Yeah I think that's the point. Ship breaking is apparently poorly paid so they need unions.

I also not sure how much scope there is for automation on tasks like this as each shit will be different there isn't going to be a huge amount of repeatable action

[–] Strobelt@lemmy.world 1 points 9 months ago

Your autocorrect is amazing

[–] fruitycoder@sh.itjust.works 2 points 9 months ago

Honestly more unions should fight for company stock for employees or similar stake programs. As we hopefully get more automated having workers interests aligned against it seems like a losing fight.

[–] XEAL@lemm.ee 5 points 9 months ago

Finally, some fucking sense into all of this.

[–] gmtom@lemmy.world 4 points 9 months ago (1 children)

Yeah exactly, I work in AI and robotics for medicine, and im so goddamn sick and tired of these people and their absolute god-awful uneducated takes on AI.

[–] echodot 3 points 9 months ago

And this guy's claiming to be a programmer too which makes it doubly worse because he really should know better.

It stems from people who seem to think that having the idea is the hard part, and the implementation is just a matter of time and money.

[–] Wrench@lemmy.world 4 points 9 months ago

Shh. Just give one of them dancing robot dogs an impact driver attachment. They'll figure it out in a week.

[–] thefartographer@lemm.ee 3 points 9 months ago

Once we perfect doing it in software, then we can graduate to hardware. Today, digital paintings; tomorrow, real paintings; next year, tear down a fucking ship!

[–] asteriskeverything@lemmy.world 1 points 9 months ago (1 children)

That is really cool job description I haven't seen pop up before! Would you mind sharing what type of things you need to automate? It sounds so interesting, I never really understood why factory line jobs should exist for example * because the work is dangerous, the opposite of stimulating/engaging (works for some sure), and just generally overall depressing unpleasant places to work. We SHOULD be striving for a world where humans don't have to do such menial unfufilling work.

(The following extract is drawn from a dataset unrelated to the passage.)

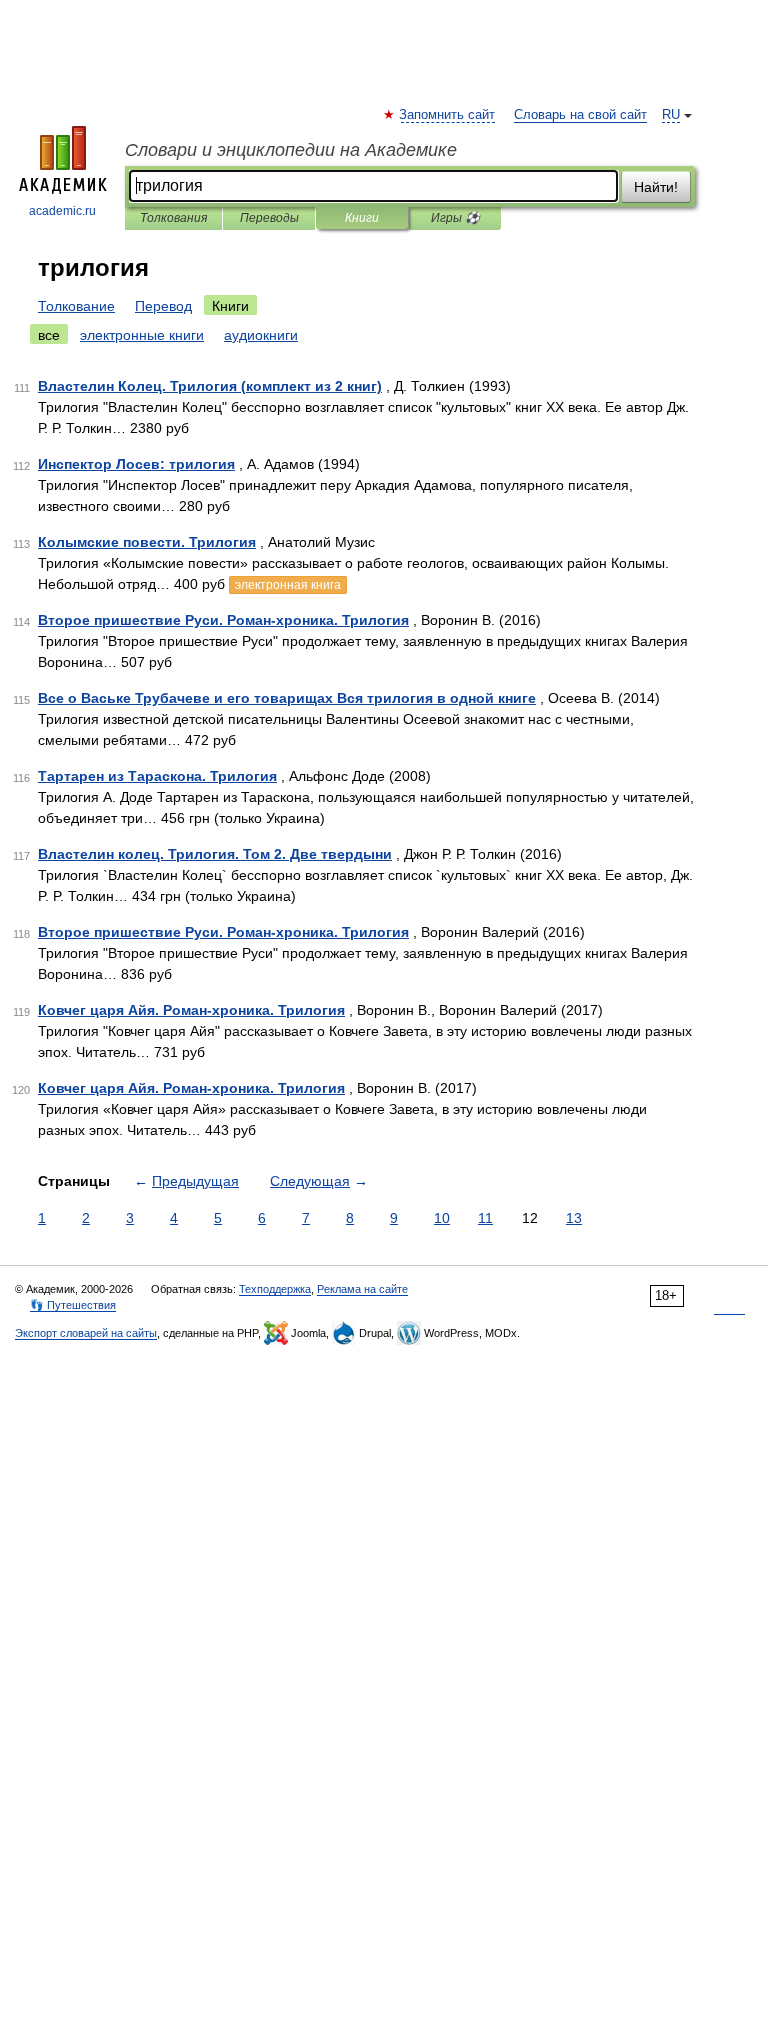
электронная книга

*very superficially, all the nuance that makes it continue to be necessary and exist I understand)

[–] IrateAnteater@sh.itjust.works 3 points 9 months ago

I work in the auto industry, so programming the machines that make the car parts. Humans are still involved because getting machines to handle changing conditions is very slow, expensive, and still winds up unreliable in a lot of cases. The simple process of picking a randomly oriented part up out of a bin and placing it accurately on a fixture is actually very difficult for a machine to do, when compared to how easily a human can accomplish the exact same task.